Arms Cache Explosion 2012
On 4 March 2012, an arms depot located at the Regiment Blindé military barracks in Brazzaville, exploded due to a short circuit which inadvertently ignited a store of tank shells. The Minister of Defence ruled out all possibilities of a coup-de-tat.
The magnitude of these explosions resulted in 250 fatalities, approximately 2 315 injured individuals and 13 800 homeless people. Poor sanitary conditions in and around the blast area provoked a cholera outbreak. Procedures were put in place to move other arm depots to outer areas in order to avoid another future calamity.
Gift of the Givers Response:
Our response to the terrible effects of the accidental ammunition dump explosion in Brazzaville, the capital and largest city in the Democratic Republic of Congo (DRC), was an all-out and fully-inclusive mission, carried out in two phases - the second being on behalf of the South African Department of International Relations and Co-operation.
As the only relief agency to respond to the DRC's plight, we deployed a comprehensive Search and Rescue Team, inclusive of four sniffer dogs, to the site of the explosion and additional medical teams to two hospitals to take on life-saving surgeries. More teams went to the area's largest refugee camp. In this phase of our operation and apart from the search and rescue and medical interventions instituted, we distributed R8 million worth of emergency supplies. This took the form of tents, food, high-energy protein supplements, clothing, blankets and hygiene packs.
The second phase of this mission, saw the Department of International Relations and Co-operation make available an additional humanitarian aid package and the sponsorship of two aircraft enabling us to transport and disseminate a further 70 tons of supplies to victims of the explosion. This package included more food, high-energy protein supplements, tents, blankets, water purification tablets, clothing, detergents and disinfectants. In addition, sophisticated operating theatre equipment, surgical instruments, wound dressings, antibiotics, sterile disposable surgical supplies, X-ray films, mosquito nets and general medicines were made available.
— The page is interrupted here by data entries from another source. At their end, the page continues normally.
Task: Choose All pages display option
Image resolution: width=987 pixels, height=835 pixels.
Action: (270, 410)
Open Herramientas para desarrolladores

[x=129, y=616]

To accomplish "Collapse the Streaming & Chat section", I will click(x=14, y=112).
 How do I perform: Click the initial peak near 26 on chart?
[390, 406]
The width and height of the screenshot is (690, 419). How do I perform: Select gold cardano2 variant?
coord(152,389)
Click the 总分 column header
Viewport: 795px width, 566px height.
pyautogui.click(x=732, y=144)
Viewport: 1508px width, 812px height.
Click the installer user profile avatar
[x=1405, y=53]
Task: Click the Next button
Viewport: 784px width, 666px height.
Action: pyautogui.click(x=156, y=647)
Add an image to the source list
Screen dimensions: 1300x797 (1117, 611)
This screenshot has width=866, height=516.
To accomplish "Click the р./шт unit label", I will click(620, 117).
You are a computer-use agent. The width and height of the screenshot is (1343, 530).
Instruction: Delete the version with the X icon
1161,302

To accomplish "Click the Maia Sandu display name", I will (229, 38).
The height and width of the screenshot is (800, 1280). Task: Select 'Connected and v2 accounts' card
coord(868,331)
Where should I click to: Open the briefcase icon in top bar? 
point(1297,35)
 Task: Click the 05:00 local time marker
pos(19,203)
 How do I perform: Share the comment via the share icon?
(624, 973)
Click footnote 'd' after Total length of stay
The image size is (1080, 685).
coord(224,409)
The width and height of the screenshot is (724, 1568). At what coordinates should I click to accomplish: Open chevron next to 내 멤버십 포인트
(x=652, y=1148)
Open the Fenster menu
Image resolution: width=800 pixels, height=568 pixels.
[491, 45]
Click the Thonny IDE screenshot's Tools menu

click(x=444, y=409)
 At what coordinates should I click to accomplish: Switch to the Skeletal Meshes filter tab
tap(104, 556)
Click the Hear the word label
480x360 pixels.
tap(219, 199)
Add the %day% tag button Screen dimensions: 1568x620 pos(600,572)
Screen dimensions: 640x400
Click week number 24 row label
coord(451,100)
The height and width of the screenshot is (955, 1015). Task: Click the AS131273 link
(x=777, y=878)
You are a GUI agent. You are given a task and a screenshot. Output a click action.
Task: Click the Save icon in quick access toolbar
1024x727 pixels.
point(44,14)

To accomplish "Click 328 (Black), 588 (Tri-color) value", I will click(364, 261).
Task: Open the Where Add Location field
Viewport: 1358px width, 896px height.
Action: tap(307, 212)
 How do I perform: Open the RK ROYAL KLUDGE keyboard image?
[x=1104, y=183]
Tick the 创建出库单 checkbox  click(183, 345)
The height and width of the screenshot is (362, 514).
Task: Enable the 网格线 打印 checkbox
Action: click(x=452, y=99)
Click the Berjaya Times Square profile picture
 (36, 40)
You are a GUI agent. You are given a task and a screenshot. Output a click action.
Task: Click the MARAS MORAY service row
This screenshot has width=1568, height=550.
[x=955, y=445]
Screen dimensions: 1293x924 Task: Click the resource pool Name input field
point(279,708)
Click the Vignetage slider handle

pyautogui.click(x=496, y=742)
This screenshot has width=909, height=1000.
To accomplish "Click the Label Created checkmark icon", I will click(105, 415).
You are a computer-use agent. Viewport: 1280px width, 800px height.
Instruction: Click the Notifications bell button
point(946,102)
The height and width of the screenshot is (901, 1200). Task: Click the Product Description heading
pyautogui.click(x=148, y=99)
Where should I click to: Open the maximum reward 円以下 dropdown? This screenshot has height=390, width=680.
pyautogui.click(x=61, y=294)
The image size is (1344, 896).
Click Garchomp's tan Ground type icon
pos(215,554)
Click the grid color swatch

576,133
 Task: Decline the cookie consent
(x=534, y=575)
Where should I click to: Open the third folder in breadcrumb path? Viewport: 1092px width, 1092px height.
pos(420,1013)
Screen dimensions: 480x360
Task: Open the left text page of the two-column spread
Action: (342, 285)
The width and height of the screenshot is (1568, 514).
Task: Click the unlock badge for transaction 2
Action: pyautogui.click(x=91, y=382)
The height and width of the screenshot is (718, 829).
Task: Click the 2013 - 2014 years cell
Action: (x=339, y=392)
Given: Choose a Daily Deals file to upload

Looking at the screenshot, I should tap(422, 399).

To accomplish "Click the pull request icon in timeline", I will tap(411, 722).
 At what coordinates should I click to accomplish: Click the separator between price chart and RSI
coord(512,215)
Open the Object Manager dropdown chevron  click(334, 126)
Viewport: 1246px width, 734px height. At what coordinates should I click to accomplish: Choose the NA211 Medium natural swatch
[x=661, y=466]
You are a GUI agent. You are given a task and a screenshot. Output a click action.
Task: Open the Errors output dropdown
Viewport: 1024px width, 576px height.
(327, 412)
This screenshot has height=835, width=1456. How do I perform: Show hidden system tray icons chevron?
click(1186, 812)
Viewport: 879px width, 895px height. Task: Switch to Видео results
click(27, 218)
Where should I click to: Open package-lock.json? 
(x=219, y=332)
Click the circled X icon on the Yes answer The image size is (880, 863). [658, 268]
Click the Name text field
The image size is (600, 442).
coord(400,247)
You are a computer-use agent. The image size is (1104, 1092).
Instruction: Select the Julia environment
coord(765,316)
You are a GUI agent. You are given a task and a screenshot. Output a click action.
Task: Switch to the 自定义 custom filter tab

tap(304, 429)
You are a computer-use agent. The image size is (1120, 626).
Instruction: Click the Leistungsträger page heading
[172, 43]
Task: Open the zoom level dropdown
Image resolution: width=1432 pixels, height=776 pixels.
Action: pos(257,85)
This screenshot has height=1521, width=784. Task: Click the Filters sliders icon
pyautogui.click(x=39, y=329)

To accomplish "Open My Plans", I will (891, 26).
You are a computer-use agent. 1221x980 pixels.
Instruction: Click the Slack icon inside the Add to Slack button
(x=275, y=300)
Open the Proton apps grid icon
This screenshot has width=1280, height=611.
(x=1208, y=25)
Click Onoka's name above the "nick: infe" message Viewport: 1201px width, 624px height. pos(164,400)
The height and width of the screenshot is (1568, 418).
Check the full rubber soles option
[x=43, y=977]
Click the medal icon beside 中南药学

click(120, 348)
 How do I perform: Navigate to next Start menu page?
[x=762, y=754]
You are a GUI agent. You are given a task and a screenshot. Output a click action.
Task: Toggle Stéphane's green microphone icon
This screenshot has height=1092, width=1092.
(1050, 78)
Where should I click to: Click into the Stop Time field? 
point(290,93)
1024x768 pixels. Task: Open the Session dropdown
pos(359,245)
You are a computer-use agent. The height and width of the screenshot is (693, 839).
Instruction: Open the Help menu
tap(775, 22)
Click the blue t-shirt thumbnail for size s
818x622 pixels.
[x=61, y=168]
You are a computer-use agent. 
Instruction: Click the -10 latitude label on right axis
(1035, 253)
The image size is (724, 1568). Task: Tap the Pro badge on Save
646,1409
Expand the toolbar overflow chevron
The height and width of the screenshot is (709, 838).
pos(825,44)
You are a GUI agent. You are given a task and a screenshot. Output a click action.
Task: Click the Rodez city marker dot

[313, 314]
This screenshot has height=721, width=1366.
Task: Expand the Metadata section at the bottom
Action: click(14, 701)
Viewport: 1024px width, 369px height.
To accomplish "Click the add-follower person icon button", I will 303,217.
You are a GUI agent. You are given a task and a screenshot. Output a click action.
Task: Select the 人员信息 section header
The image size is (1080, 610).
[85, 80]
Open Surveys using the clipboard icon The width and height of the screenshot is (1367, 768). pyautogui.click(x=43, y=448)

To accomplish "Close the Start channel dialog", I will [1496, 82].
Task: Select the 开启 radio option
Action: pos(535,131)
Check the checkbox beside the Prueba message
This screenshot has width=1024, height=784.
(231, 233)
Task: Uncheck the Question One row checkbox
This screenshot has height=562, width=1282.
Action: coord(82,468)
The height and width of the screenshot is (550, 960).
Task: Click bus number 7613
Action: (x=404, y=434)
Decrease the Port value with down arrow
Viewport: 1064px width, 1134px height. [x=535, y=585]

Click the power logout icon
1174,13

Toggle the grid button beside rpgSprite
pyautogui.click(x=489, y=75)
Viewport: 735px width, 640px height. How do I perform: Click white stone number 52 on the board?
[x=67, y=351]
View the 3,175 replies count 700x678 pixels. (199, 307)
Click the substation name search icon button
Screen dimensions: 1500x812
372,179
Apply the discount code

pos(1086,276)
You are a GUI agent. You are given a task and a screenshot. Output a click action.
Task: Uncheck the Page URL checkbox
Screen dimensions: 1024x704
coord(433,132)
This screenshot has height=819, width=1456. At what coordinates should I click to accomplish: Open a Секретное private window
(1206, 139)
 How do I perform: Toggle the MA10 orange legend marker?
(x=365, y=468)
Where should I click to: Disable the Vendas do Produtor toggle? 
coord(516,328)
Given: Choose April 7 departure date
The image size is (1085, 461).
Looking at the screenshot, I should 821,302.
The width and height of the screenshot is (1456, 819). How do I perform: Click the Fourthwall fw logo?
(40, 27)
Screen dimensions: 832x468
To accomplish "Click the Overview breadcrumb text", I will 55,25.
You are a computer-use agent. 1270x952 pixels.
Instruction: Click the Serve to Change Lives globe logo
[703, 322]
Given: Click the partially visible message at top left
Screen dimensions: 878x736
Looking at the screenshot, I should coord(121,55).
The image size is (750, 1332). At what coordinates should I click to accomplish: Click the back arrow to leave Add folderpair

Meanwhile, our 20-member medical team continued working at two hospitals, managing three operating theatres and making crucial interventions at two refugee camps. Finally and having delivered six aircraft loads of emergency humanitarian and medical relief, we were requested by hard-pressed Non-Government Organisations based in Brazzaville to send trauma counsellors to the shattered region to assist the shocked, distressed and distraught survivors of the explosion come to terms with the disaster. We provided a 10-member team, which partnered with the local university and interacted with psychologists and social workers, counselling members of the public, delivering courses on trauma counsel techniques and upskilling local practitioners.